Computer Vision
About
ApertoTech-Vision is an Open-Source computer vision project that uses pose estimation to analyze sprinting performance from 2D video. Developed with Python, OpenCV, MediaPipe, and JavaScript, I created it to track my sprinting speed and (hopefully) lay the groundwork for cost-effective sport science technology for athletes, trainers, and researchers.
Skills Involved
- Forward Kinematics
- Computer Vision
- Pose Estimation
- OpenCV
- MediaPipe
- JavaScript
- Data Analysis
- User Interface Design
- Cloud Integration
Procedure
To use this software, users set up four fiducials (cones) measured to 10m, which sets the scale of their joint coordinates in frame. They record a 60-240 FPS video of themselves performing a 10m acceleration or a 10m “flying” sprint (a popular rep distance for max effort sprint training).
The analysis process involves several steps. A thresholding/convex hull algorithm attempts to detect cones to set the pixel scale, although this has proven unreliable in different environments where there is low light, reflective materials, or inconsistent coloration.
Alternatively, I created a method to manually click cones (in any order) to set the scale of pixels to meters within the frame of the video.
After setting the scale, the video’s frames are cycled through for analysis, storing each set of detected athlete’s nose, ankle, toe and heel coordinates. The system calculates the runner’s instantaneous velocity at every video frame based on nose-pixel (previously hip-pixel) distance travelled and the scale set with fiducials. Metrics such as max velocity and 10m fly split are derived from the nose coordinates because I found those to be most stable frame to frame.
Step length and step frequency are derived from the data set of ankle, toe and heel coordinates. It was beneficial to include all three joint coordinates because of the high density of 2D points as the coordinates on frames are stacked up.
I attempted to use a k-nearest neighbors algorithm to determine clusters of points, but the data proved to be too noisy, even with processing. Instead, I determined step length and stride frequency by flattening the 2D coordinates to a histogram and looking at the spikes in occurence. Each spike in occurrence indicate a “step.” It wasn’t perfect, but under certain filming conditions, standard deviation is able to detect the position of each foot touchdown. Time of median foot placements within each histogram data set averaged across each foot touchdown provides the step length result. The time between steps yields step frequency.

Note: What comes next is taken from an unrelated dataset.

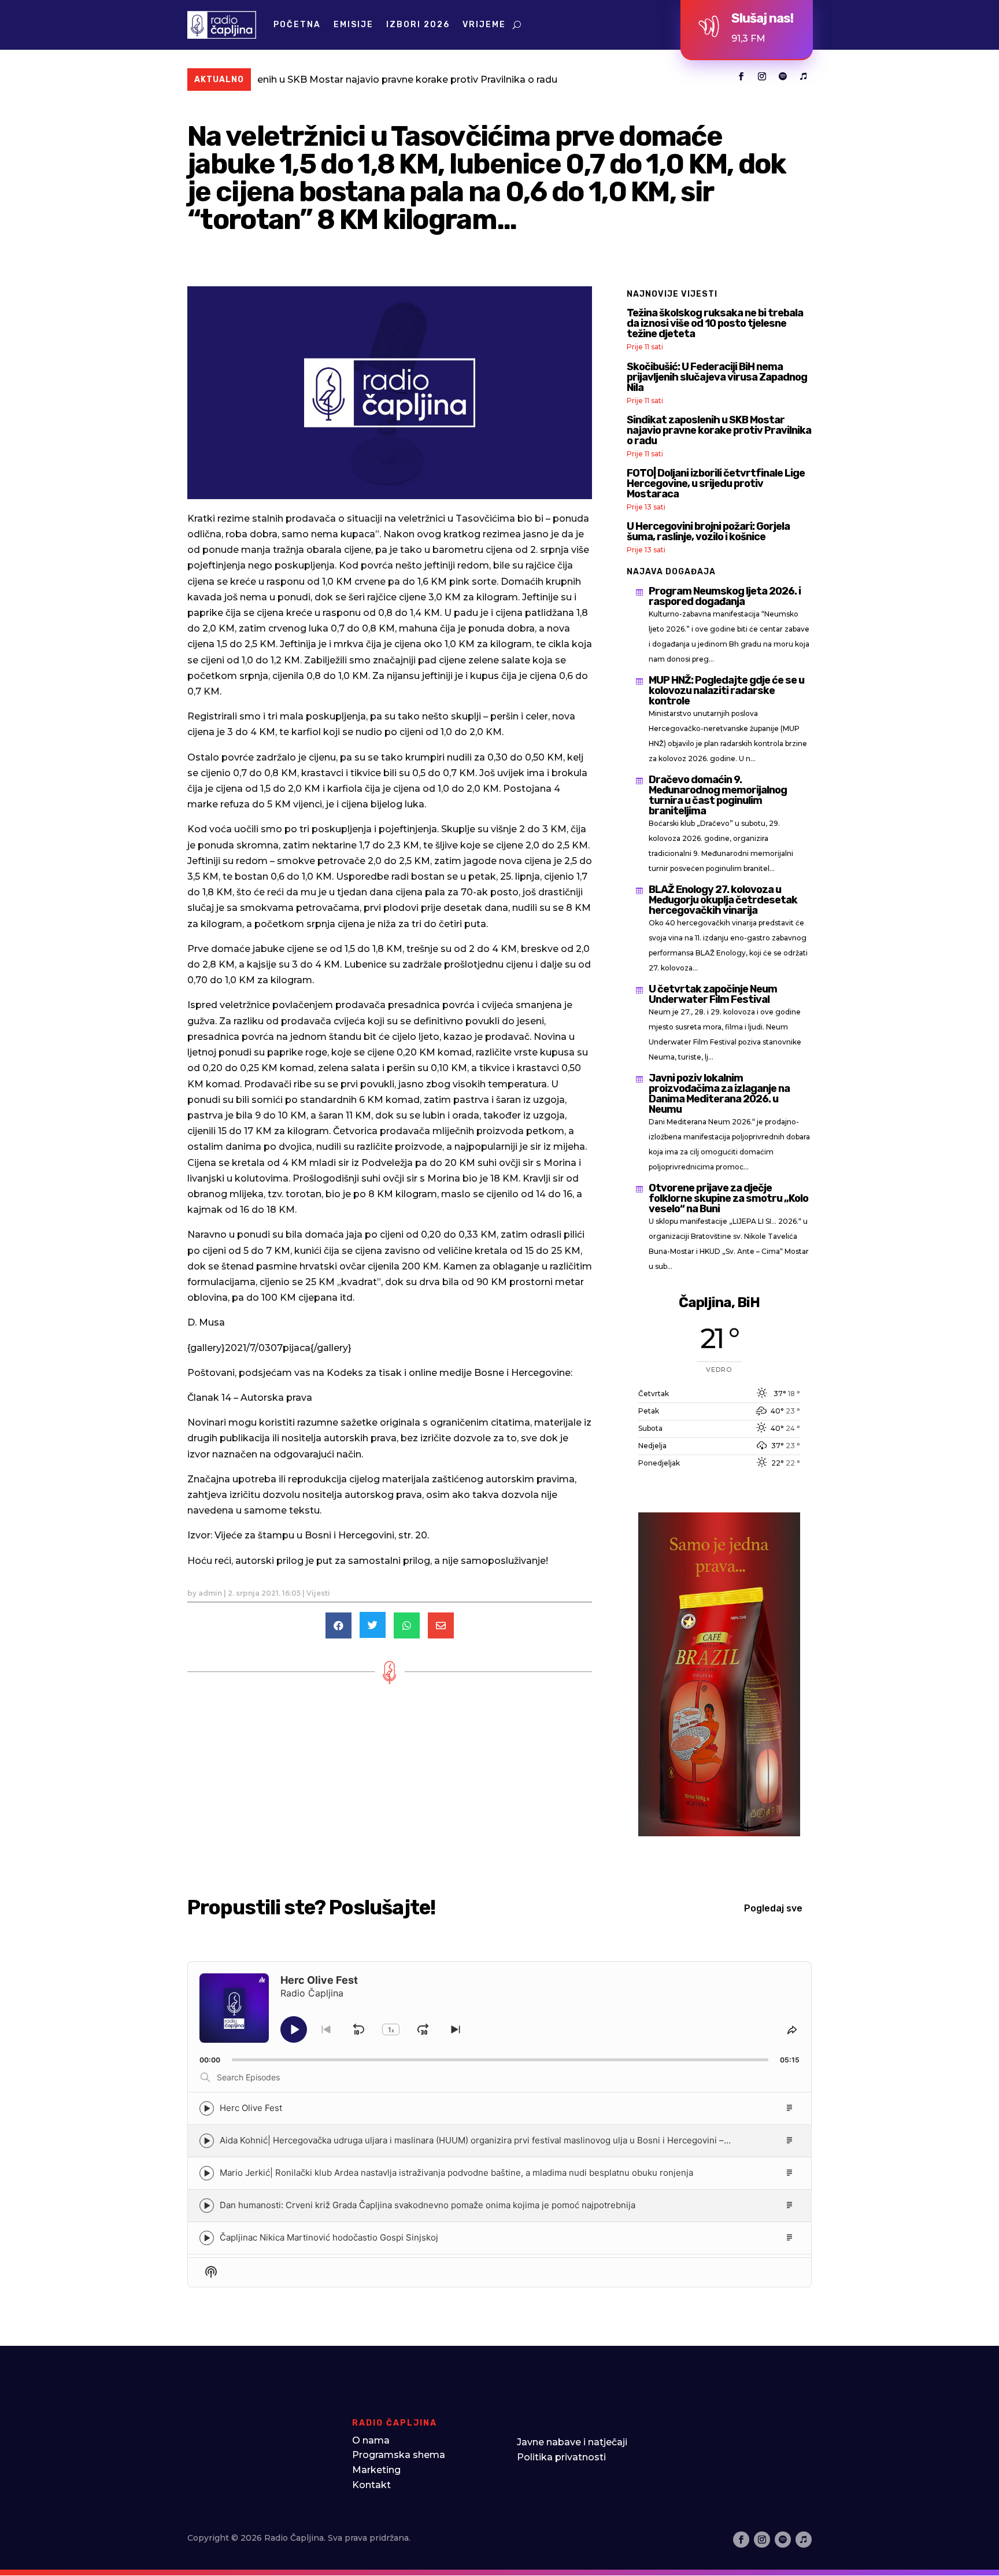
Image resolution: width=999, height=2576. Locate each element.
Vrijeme (484, 24)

All data was aggregated and converted to computer graphics that was then overlayed to the original video. I had the idea to release this as a SaaS and reached out online to sprinters in Kenya, Ireland, Denmark and across the USA for testing before realizing the challenges in cone detection and user issues with different phones and perspectives.
Furthermore, I thought to address fiducial inaccuracies by adjusting instantaneous velocity points using a scale factor based on vantage point geometry. A solution I thought of but never was able to implement.
The ApertoTech-Vision system is best suited for lab settings, with effectiveness in larger training settings yet to be tested.
The project underwent multiple iterations, including a kinogram generator for “useful” positions to guide coaches on proper positioning.